◆ **YOUR INSTRUCTIONS**
Could the data below be copied out in full, word for word?

◆ **DATA EXTRACTS**
▬▬▬▬▬▬▬▬▬▬
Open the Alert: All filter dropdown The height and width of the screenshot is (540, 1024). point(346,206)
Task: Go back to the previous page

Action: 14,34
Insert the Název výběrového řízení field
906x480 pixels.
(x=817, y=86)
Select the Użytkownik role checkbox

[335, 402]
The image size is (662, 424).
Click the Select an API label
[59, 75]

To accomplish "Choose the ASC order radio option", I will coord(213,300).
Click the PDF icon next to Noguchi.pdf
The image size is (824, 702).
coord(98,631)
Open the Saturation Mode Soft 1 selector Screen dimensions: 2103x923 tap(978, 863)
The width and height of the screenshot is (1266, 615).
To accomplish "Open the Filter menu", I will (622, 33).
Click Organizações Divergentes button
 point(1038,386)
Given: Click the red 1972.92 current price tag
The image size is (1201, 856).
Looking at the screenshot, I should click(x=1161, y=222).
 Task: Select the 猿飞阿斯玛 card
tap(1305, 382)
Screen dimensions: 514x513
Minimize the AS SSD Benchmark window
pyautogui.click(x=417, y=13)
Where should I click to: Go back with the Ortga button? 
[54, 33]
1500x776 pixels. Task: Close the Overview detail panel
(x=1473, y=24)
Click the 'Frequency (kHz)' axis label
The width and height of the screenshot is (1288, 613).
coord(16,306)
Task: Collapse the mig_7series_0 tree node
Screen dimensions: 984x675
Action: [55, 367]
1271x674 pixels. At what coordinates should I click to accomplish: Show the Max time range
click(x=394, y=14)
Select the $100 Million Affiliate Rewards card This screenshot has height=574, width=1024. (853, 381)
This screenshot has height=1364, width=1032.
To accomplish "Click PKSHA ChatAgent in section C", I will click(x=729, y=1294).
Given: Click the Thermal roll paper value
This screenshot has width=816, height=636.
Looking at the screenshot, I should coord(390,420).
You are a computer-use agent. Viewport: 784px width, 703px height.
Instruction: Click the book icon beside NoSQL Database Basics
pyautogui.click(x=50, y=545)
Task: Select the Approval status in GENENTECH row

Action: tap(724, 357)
▬▬▬▬▬▬▬▬▬▬
◆ **RESPONSE BELOW**
Open the Alert: All filter dropdown The height and width of the screenshot is (540, 1024). point(346,206)
Task: Go back to the previous page

Action: 14,34
Insert the Název výběrového řízení field
906x480 pixels.
(x=817, y=86)
Select the Użytkownik role checkbox

[335, 402]
The image size is (662, 424).
Click the Select an API label
[59, 75]

To accomplish "Choose the ASC order radio option", I will coord(213,300).
Click the PDF icon next to Noguchi.pdf
The image size is (824, 702).
coord(98,631)
Open the Saturation Mode Soft 1 selector Screen dimensions: 2103x923 tap(978, 863)
The width and height of the screenshot is (1266, 615).
To accomplish "Open the Filter menu", I will (622, 33).
Click Organizações Divergentes button
 point(1038,386)
Given: Click the red 1972.92 current price tag
The image size is (1201, 856).
Looking at the screenshot, I should click(x=1161, y=222).
 Task: Select the 猿飞阿斯玛 card
tap(1305, 382)
Screen dimensions: 514x513
Minimize the AS SSD Benchmark window
pyautogui.click(x=417, y=13)
Where should I click to: Go back with the Ortga button? 
[54, 33]
1500x776 pixels. Task: Close the Overview detail panel
(x=1473, y=24)
Click the 'Frequency (kHz)' axis label
The width and height of the screenshot is (1288, 613).
coord(16,306)
Task: Collapse the mig_7series_0 tree node
Screen dimensions: 984x675
Action: [55, 367]
1271x674 pixels. At what coordinates should I click to accomplish: Show the Max time range
click(x=394, y=14)
Select the $100 Million Affiliate Rewards card This screenshot has height=574, width=1024. (853, 381)
This screenshot has height=1364, width=1032.
To accomplish "Click PKSHA ChatAgent in section C", I will click(x=729, y=1294).
Given: Click the Thermal roll paper value
This screenshot has width=816, height=636.
Looking at the screenshot, I should coord(390,420).
You are a computer-use agent. Viewport: 784px width, 703px height.
Instruction: Click the book icon beside NoSQL Database Basics
pyautogui.click(x=50, y=545)
Task: Select the Approval status in GENENTECH row

Action: tap(724, 357)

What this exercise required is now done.